TASK DETAILS
Scan the entries below and say how many lines contain "agent". Write only the number.

━━━━━━━━━━

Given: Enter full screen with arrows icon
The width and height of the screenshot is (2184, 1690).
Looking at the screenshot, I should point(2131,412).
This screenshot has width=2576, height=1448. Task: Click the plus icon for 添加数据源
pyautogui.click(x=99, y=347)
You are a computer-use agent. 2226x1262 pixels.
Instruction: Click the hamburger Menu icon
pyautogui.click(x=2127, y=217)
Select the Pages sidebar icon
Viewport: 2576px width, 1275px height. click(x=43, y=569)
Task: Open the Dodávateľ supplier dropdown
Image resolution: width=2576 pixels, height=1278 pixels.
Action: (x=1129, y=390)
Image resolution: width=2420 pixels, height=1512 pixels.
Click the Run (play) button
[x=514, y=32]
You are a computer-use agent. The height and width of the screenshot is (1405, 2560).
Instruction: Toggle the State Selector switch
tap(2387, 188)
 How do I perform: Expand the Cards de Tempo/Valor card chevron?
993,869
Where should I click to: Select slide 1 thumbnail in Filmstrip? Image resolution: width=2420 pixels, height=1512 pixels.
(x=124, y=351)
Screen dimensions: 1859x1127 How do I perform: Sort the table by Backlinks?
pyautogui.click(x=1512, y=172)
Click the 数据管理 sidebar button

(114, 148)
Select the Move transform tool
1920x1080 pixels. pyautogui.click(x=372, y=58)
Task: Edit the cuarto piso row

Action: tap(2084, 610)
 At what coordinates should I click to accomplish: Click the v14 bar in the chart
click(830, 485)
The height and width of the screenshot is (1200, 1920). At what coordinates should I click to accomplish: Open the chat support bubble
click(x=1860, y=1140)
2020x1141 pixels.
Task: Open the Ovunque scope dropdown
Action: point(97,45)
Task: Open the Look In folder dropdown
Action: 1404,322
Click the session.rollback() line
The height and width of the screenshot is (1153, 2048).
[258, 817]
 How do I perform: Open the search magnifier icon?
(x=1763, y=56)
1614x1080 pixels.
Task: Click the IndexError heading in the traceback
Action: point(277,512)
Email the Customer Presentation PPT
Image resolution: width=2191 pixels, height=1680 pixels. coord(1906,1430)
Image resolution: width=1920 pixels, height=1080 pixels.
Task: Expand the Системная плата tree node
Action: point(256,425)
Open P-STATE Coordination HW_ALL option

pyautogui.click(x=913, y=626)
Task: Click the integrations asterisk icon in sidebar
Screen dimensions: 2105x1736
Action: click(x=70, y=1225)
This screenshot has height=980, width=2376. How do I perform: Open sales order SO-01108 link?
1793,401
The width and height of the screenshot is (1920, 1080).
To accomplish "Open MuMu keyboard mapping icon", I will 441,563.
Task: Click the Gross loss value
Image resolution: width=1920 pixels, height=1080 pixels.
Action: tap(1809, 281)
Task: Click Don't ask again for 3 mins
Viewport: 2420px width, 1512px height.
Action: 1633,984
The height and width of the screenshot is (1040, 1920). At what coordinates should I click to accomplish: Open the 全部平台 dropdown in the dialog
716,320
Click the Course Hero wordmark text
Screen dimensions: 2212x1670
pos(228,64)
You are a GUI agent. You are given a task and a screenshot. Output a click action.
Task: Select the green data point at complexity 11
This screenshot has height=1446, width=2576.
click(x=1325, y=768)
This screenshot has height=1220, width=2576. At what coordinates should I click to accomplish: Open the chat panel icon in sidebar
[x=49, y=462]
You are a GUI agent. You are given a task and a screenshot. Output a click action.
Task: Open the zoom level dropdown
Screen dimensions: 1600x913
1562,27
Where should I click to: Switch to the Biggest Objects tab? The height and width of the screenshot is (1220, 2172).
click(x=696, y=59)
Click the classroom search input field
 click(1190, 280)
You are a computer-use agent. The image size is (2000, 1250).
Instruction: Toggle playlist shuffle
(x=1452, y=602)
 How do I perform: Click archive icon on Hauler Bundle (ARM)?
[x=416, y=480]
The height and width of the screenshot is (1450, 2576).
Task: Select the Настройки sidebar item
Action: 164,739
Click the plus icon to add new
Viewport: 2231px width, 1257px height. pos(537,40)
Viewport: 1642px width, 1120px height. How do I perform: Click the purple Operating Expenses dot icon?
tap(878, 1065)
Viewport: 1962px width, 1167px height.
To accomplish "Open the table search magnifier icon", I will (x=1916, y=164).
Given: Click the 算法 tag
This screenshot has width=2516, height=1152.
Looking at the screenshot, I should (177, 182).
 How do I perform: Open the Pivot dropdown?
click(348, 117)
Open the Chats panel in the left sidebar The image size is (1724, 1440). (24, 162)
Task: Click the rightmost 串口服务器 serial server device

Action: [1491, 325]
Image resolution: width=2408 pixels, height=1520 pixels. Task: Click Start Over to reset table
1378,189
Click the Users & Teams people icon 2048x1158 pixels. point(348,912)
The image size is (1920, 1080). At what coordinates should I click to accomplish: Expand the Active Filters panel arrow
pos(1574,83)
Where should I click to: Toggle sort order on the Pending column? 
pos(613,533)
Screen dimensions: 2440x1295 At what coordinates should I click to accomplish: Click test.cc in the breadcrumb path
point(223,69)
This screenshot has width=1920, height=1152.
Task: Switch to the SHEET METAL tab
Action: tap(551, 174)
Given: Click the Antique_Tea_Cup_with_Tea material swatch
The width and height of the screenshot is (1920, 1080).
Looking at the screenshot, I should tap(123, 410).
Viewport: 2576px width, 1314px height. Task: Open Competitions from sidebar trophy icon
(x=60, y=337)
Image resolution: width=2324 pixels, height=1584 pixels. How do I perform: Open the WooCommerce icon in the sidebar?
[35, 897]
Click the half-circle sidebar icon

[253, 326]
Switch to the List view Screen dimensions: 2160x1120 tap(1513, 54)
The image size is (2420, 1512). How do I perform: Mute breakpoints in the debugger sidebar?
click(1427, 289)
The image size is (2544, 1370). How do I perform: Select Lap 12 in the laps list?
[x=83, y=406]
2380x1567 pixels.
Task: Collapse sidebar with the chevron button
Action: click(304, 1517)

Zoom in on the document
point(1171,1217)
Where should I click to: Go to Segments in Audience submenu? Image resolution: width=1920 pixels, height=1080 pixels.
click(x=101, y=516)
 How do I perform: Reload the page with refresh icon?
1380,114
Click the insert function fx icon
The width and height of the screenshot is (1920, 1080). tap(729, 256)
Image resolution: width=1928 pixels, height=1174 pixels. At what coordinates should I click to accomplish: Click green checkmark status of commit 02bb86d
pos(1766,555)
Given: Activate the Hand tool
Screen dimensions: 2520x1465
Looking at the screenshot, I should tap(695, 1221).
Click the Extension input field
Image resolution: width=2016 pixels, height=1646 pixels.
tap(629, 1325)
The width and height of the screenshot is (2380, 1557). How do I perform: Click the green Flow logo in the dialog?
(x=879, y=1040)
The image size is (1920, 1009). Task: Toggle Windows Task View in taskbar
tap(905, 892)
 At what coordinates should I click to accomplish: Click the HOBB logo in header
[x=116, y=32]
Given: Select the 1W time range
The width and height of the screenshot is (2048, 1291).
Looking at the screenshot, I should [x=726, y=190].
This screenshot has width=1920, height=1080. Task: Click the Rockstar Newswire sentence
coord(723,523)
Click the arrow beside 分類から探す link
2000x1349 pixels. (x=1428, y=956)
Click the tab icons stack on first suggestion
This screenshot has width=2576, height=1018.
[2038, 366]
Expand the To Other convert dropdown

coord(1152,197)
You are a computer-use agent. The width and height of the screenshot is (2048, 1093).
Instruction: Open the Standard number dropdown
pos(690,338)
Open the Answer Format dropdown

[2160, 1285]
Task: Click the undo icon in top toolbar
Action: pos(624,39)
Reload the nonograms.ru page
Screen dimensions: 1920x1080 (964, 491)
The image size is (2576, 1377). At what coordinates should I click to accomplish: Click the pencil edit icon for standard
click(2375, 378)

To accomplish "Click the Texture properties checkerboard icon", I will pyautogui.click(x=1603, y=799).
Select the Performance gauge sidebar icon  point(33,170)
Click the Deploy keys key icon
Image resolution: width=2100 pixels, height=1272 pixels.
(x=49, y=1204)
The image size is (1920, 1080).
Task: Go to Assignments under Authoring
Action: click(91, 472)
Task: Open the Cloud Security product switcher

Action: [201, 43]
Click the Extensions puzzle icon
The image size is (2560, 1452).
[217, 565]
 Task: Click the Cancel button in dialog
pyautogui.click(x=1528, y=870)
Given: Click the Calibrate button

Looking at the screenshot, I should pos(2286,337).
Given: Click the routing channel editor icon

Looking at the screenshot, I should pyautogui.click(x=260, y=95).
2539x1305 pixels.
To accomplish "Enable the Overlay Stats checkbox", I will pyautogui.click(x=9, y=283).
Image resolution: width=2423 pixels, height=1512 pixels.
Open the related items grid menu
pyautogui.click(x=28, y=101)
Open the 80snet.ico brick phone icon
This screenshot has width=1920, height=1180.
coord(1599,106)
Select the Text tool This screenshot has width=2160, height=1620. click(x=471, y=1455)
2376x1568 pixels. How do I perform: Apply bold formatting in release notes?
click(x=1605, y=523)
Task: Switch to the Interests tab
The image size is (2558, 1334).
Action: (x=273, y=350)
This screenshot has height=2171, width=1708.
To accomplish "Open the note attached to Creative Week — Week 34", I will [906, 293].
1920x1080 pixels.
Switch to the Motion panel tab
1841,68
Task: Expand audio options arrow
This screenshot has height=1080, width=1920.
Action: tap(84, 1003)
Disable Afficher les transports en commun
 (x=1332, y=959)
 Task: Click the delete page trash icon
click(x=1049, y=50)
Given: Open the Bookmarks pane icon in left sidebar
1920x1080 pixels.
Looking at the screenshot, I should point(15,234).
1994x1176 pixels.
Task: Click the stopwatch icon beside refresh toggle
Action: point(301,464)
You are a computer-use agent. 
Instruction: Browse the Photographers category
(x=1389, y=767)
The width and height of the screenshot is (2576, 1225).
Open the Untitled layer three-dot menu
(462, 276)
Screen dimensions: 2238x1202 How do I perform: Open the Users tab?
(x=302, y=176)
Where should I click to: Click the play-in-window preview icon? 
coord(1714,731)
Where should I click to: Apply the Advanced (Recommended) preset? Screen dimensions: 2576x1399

━━━━━━━━━━

RESPONSE BOX
7